[Stored items]
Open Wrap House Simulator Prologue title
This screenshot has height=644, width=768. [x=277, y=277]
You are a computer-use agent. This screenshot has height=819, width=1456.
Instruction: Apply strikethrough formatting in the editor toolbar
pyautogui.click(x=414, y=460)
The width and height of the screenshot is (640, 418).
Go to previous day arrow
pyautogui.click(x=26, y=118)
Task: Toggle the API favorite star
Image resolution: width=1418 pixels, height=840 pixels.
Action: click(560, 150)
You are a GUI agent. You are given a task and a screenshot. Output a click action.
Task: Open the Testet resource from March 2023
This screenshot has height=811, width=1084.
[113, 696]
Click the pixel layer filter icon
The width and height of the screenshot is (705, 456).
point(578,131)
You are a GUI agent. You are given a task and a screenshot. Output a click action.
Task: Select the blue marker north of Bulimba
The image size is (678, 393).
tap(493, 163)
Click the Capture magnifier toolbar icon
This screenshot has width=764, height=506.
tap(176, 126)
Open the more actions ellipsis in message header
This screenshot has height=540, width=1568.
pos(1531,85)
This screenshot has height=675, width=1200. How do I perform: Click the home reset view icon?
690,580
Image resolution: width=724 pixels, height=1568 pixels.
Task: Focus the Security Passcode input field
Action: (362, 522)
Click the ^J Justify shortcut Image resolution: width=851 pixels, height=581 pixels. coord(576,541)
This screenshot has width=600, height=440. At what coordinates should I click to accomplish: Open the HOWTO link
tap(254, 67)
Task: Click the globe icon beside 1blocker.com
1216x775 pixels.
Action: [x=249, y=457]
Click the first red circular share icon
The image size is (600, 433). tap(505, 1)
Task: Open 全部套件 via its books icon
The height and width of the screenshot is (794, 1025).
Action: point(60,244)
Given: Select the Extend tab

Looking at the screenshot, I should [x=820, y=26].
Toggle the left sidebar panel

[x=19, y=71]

To do: Above are the records; print exactly the lines from the line with "Task: Click the" to the line with "Task: Open 全部套件 via its books icon", including both, and nothing else.

Your solution:
Task: Click the globe icon beside 1blocker.com
1216x775 pixels.
Action: [x=249, y=457]
Click the first red circular share icon
The image size is (600, 433). tap(505, 1)
Task: Open 全部套件 via its books icon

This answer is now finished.